## WHAT TO PRODUCE
Exactly as written, set down each line of the data below except its pictures.
########################################
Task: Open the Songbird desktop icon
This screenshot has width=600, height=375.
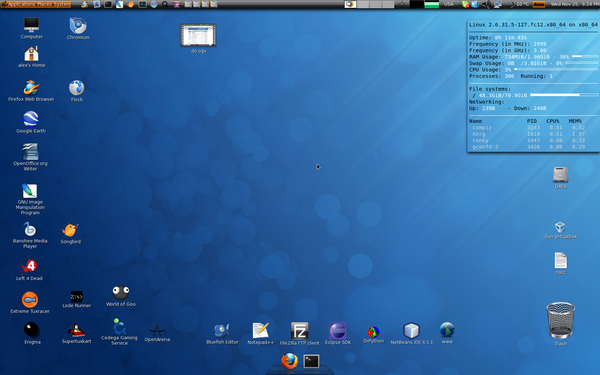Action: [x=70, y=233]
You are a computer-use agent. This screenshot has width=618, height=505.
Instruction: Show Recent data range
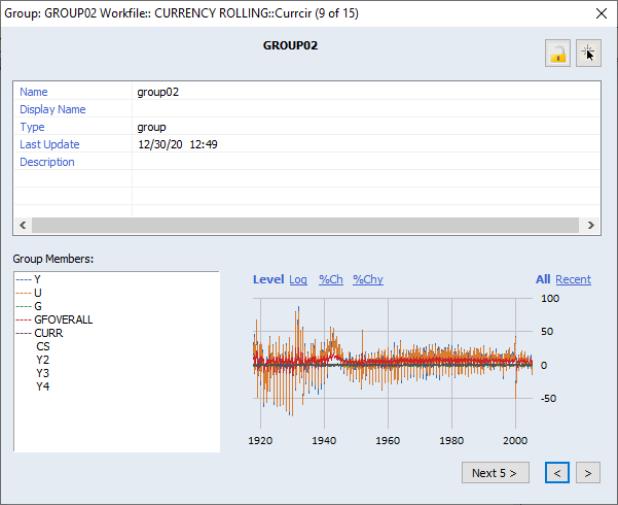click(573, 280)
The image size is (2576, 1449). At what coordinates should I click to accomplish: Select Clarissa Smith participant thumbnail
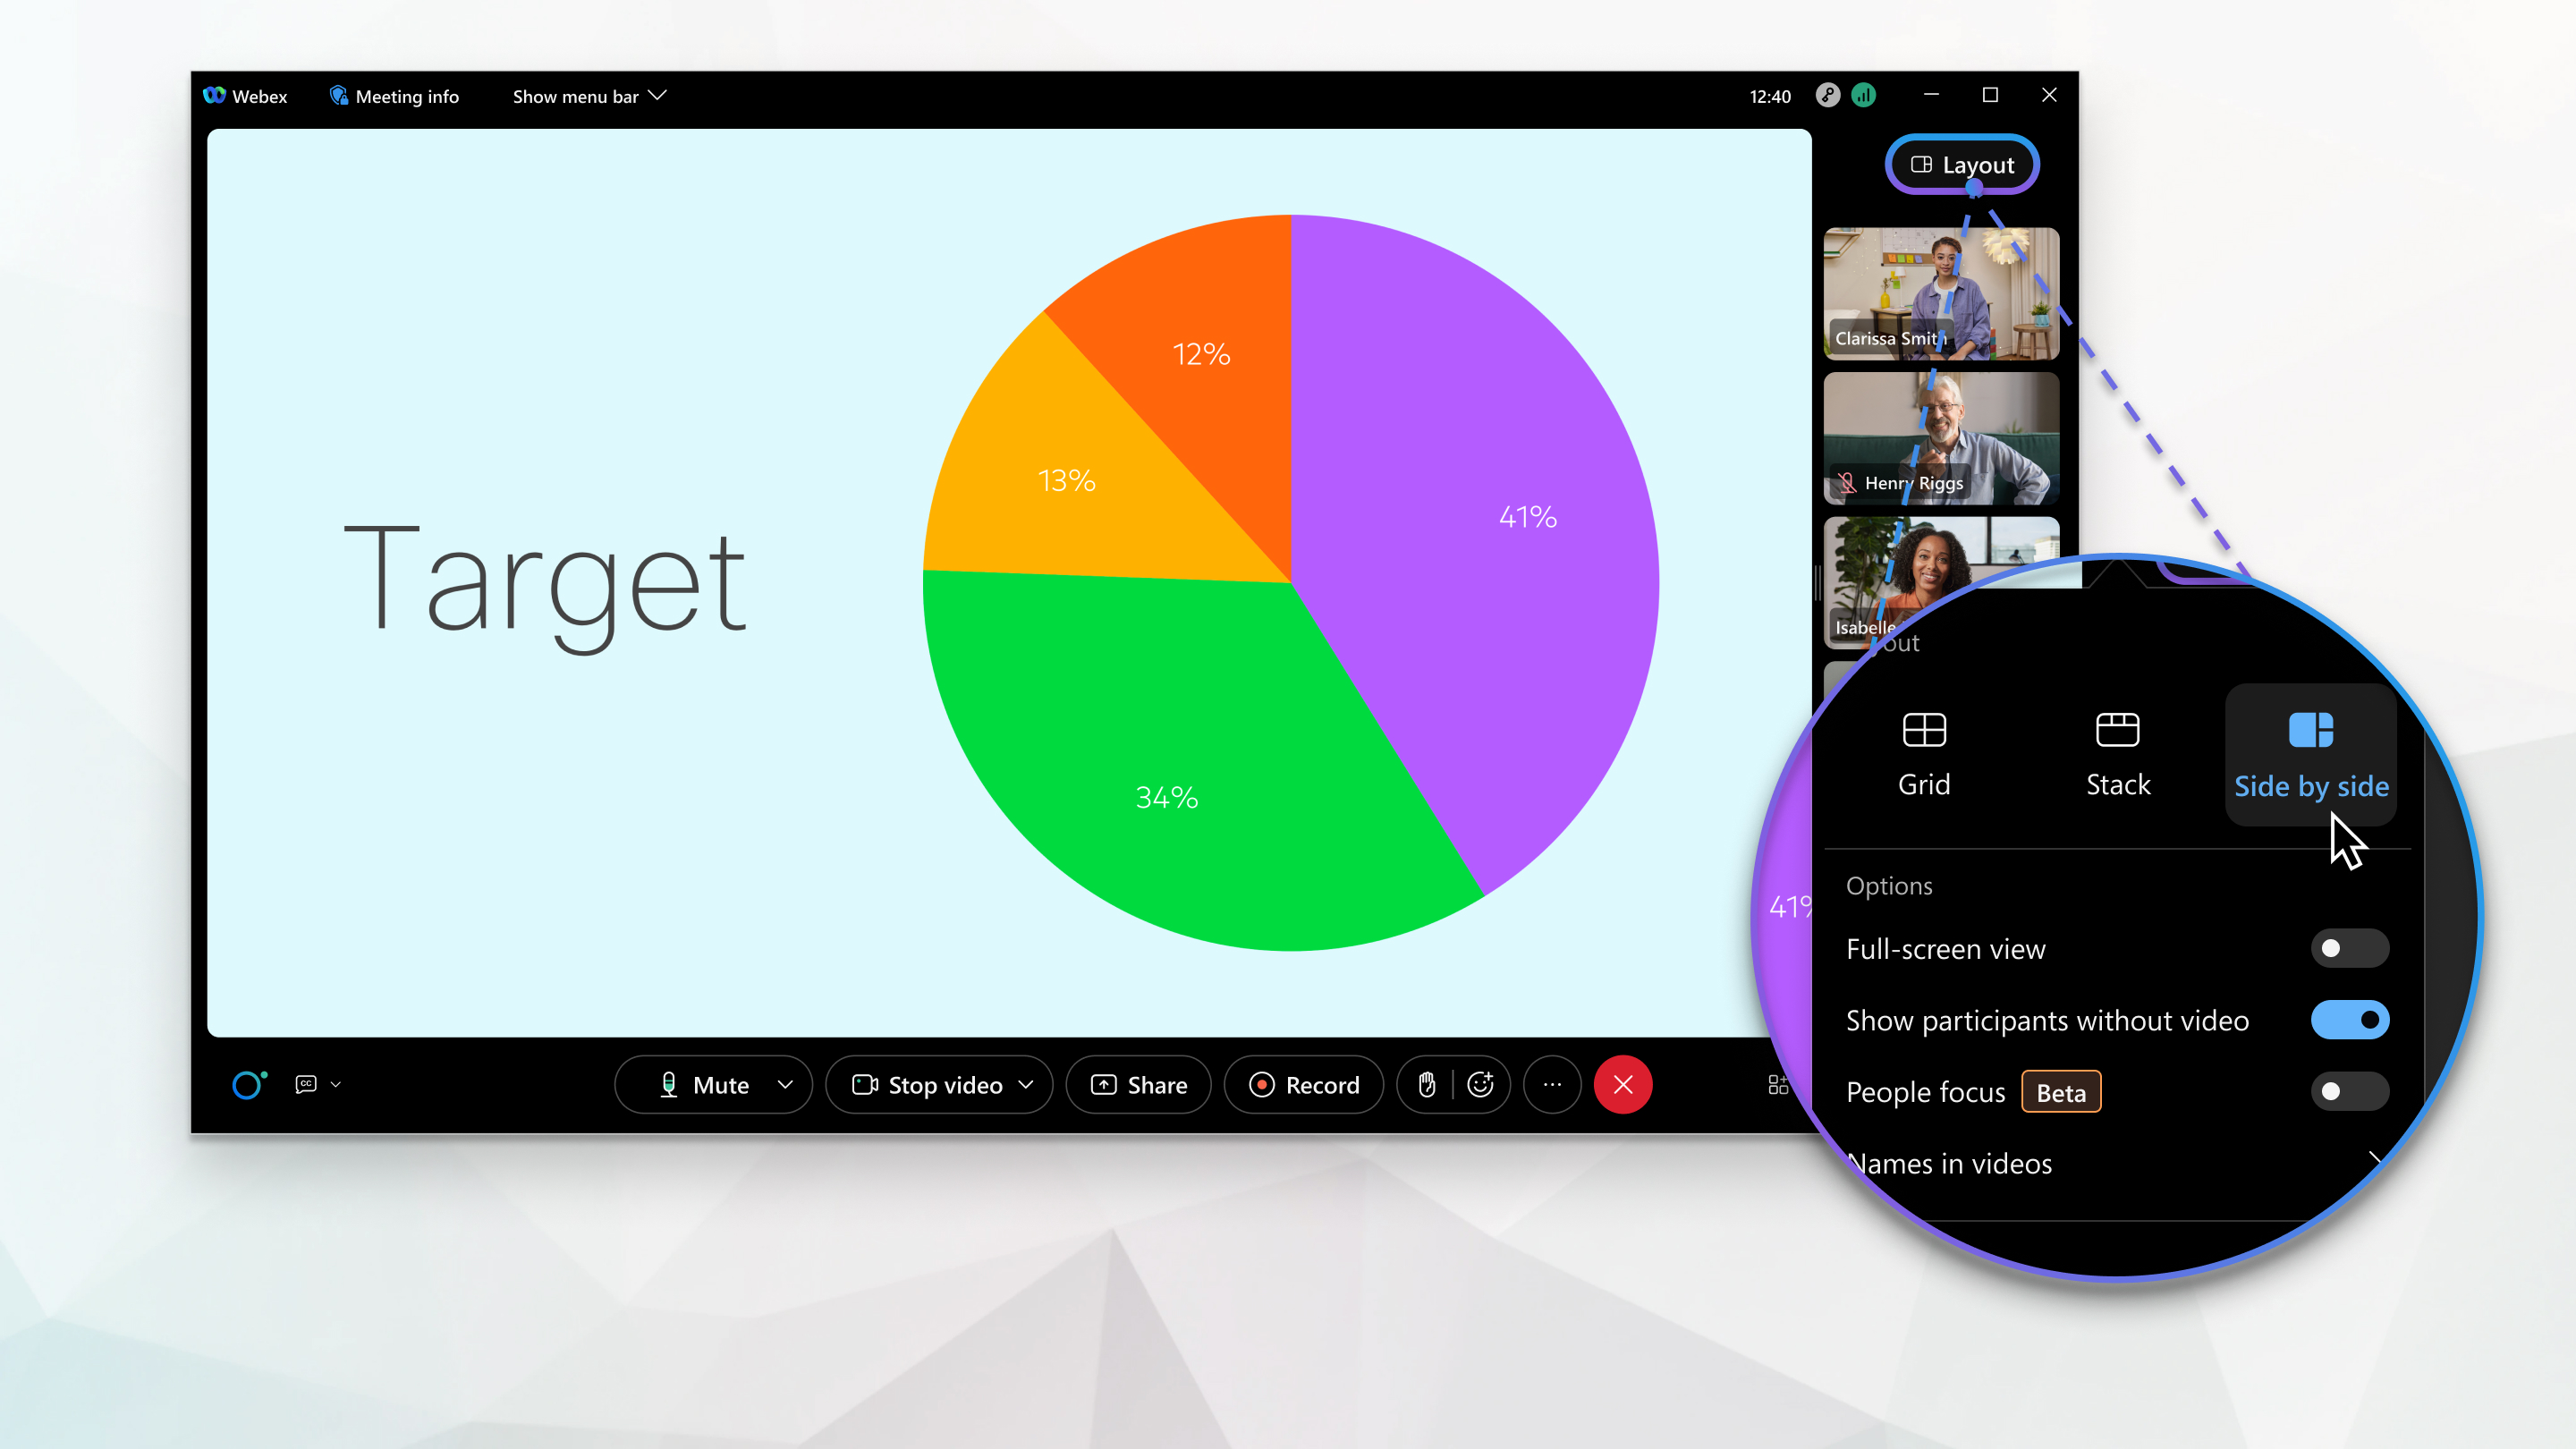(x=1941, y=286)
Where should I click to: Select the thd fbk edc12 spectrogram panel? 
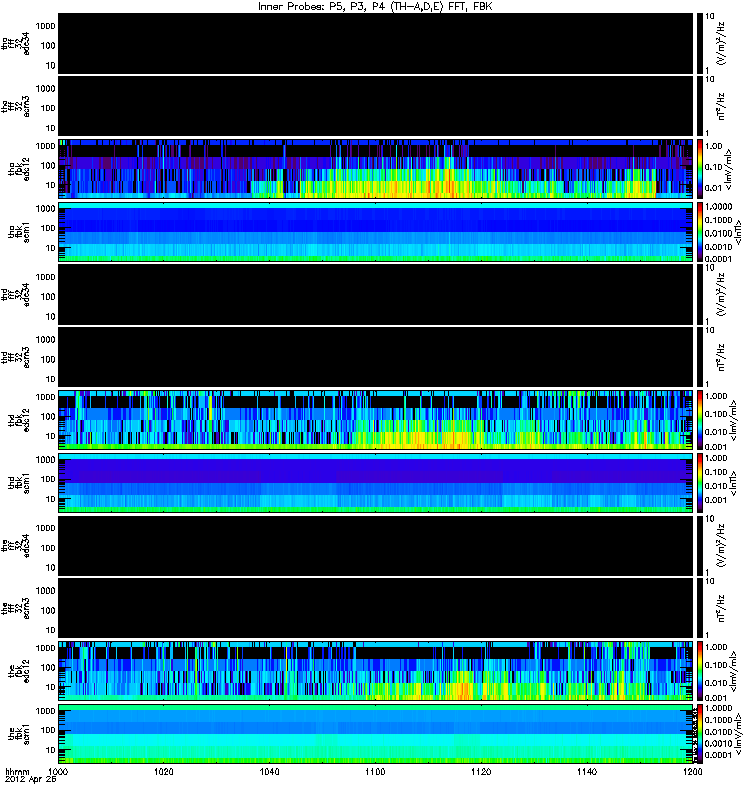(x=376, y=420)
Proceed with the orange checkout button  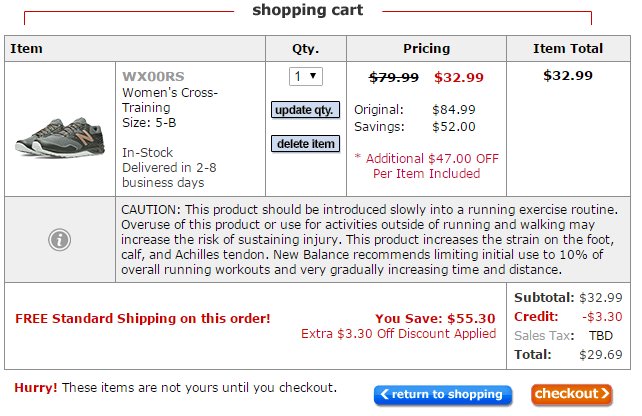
########################################
## SOLUTION TO THIS TASK
Task: Open the Songbird desktop icon
This screenshot has width=600, height=375.
Action: [x=70, y=233]
You are a computer-use agent. This screenshot has width=618, height=505.
Instruction: Show Recent data range
click(573, 280)
The image size is (2576, 1449). At what coordinates should I click to accomplish: Select Clarissa Smith participant thumbnail
(x=1941, y=286)
Where should I click to: Select the thd fbk edc12 spectrogram panel? 
(x=376, y=420)
Proceed with the orange checkout button  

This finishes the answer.